Work to do
[a] Copy the stretch of the passage on America's Cold War victory from "It’s unsurprising that" through "feel very differently." word for word.
[b] Pick up the passage on America's Cold War victory after its final sentence and keep writing it.
[begin Source passage]
It’s unsurprising that establishment pundits, American policymakers and
their allies would be alarmed about American decline. The United States
and Western Europe have been the winners of the process that created
this globalized world, the main beneficiaries of Washington’s triumph at
the end of the Cold War. But a lot of people feel very differently.
In early April, I received a message from Winarso, a man I know in
Indonesia who runs an organization that cares for the survivors of the
mass murder that took place there in the 1960s. He was trying to raise
money to buy rice so his community wouldn’t starve under lockdown. A
dollar still goes a very long way in Indonesia, as Winarso knows too
well. To explain America’s economic and political power, he points to
the Cold War. It’s easy to see that Washington was truly victorious in
the 20th century, he told me, because “we all got the U.S.-centered
version of capitalism that Washington wanted to spread.” I asked him how
America won. He answered quickly. “You killed us.”
[end Source passage]
[begin Record extracts]
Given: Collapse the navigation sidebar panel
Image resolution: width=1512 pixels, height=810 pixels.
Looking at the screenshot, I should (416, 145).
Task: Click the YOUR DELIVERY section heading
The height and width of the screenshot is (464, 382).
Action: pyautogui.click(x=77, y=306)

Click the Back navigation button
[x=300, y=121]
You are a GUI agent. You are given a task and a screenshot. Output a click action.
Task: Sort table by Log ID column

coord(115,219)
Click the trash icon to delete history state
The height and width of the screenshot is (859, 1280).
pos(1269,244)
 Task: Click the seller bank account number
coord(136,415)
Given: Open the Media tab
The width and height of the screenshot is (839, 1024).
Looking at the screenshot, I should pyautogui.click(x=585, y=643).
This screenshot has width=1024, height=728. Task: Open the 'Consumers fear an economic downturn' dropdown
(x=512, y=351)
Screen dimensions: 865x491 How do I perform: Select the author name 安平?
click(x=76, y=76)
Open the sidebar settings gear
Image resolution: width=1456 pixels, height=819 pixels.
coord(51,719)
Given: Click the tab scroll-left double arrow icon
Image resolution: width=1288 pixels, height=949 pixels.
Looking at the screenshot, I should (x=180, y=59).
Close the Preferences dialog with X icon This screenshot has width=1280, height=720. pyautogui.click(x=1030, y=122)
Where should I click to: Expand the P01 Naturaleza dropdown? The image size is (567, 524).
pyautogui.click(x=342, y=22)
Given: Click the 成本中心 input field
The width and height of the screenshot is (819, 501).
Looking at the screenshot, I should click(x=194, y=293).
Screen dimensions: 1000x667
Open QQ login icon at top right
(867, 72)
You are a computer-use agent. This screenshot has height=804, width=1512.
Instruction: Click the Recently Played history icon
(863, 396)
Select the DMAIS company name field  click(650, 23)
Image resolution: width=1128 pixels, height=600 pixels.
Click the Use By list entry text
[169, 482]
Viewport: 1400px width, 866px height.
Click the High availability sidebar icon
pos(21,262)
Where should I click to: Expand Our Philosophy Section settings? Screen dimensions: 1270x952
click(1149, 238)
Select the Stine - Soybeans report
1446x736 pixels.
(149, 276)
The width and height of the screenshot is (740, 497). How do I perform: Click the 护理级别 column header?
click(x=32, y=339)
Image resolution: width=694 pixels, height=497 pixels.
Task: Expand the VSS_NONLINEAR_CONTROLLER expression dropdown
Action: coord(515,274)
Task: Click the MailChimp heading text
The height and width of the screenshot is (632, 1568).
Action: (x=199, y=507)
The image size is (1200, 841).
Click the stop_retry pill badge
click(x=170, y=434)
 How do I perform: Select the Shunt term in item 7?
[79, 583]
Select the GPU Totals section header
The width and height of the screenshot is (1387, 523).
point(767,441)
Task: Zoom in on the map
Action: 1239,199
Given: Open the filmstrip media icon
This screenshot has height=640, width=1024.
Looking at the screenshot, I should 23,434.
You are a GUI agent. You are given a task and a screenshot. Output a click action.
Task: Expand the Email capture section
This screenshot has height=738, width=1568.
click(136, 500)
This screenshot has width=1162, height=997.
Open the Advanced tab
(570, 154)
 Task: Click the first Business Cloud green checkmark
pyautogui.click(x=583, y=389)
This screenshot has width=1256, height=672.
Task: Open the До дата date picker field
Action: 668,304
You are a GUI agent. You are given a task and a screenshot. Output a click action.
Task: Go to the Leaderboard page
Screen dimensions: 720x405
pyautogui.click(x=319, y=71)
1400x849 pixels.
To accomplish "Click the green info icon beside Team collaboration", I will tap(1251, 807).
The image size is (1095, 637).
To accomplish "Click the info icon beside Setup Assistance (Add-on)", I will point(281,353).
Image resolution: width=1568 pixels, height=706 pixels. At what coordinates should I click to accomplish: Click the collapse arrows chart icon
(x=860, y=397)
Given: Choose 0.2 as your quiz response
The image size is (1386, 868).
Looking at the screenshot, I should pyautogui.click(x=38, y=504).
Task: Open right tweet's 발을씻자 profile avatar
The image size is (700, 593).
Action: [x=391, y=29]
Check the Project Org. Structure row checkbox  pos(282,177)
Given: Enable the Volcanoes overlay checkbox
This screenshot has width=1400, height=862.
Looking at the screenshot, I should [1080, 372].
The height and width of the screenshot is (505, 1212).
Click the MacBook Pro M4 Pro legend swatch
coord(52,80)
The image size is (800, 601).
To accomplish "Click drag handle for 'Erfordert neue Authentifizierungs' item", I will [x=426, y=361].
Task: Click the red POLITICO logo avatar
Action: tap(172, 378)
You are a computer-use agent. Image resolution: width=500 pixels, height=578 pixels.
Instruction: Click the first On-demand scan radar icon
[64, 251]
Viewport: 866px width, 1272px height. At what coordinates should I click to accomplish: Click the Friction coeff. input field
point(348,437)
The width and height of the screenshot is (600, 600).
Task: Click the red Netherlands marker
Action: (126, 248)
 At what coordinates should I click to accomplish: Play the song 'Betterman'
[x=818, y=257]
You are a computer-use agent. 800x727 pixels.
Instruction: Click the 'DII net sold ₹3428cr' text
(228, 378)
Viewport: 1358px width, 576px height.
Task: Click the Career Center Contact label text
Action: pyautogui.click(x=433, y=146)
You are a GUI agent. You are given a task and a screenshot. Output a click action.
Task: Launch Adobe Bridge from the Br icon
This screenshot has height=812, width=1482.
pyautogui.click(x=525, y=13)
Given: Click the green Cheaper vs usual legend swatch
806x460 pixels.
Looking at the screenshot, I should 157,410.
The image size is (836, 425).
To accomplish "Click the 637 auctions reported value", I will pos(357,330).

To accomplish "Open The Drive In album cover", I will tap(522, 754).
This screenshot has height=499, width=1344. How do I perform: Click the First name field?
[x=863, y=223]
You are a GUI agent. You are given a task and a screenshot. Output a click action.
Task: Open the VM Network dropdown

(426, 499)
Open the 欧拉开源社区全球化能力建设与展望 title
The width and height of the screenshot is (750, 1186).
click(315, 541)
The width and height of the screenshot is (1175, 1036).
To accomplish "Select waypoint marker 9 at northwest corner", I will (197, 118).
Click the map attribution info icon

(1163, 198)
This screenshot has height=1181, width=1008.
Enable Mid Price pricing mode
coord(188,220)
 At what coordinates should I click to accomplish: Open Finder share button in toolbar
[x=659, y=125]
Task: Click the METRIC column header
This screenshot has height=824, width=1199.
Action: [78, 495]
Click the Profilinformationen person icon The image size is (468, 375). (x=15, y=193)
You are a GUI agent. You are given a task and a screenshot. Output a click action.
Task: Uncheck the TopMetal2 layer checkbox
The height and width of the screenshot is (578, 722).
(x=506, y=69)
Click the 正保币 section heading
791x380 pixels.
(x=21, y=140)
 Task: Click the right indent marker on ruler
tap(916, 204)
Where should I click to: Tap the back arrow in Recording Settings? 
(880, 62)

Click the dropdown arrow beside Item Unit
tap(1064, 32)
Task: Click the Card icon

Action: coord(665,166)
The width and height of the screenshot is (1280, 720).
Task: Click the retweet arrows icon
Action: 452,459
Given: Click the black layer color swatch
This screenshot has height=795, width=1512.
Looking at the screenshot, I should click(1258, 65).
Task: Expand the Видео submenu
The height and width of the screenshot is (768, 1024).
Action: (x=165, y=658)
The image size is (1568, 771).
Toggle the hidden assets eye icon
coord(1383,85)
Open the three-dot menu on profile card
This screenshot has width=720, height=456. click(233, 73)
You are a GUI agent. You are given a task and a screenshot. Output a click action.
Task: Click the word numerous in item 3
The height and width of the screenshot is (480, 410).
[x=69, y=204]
[end Record extracts]
Task-by-task outputs
[a]
It’s unsurprising that establishment pundits, American policymakers and
their allies would be alarmed about American decline. The United States
and Western Europe have been the winners of the process that created
this globalized world, the main beneficiaries of Washington’s triumph at
the end of the Cold War. But a lot of people feel very differently.

[b]
I have spent the last three years with the losers of that great game,
the individuals whose lives were shattered so this global order could be
constructed. I spent most of my time interviewing the victims and
survivors of a loose network of mass murder programs that targeted
civilian opponents of Washington’s Cold War allies. I got to know people
on four continents who lived through the coups and C.I.A. plots that Mr.
Brands is talking about. To fully understand the nature of American
power — and its future — their experiences are as important as those of
anyone in a Paris boardroom or Washington think tank.
Winarso’s country is the most significant example. In 1965 and 1966, the
American government assisted in the murder of approximately one million
Indonesian civilians. This was one of the most important turning points
of the Cold War — Indonesia is the world’s fourth most populous country,
and policymakers at the time understood it was a far more valuable prize
than Vietnam. But it’s largely forgotten in the English-speaking world
precisely because it was such a success. No American soldiers died;
little attention was drawn to one more country pulled, seemingly
naturally, into the United States’ orbit.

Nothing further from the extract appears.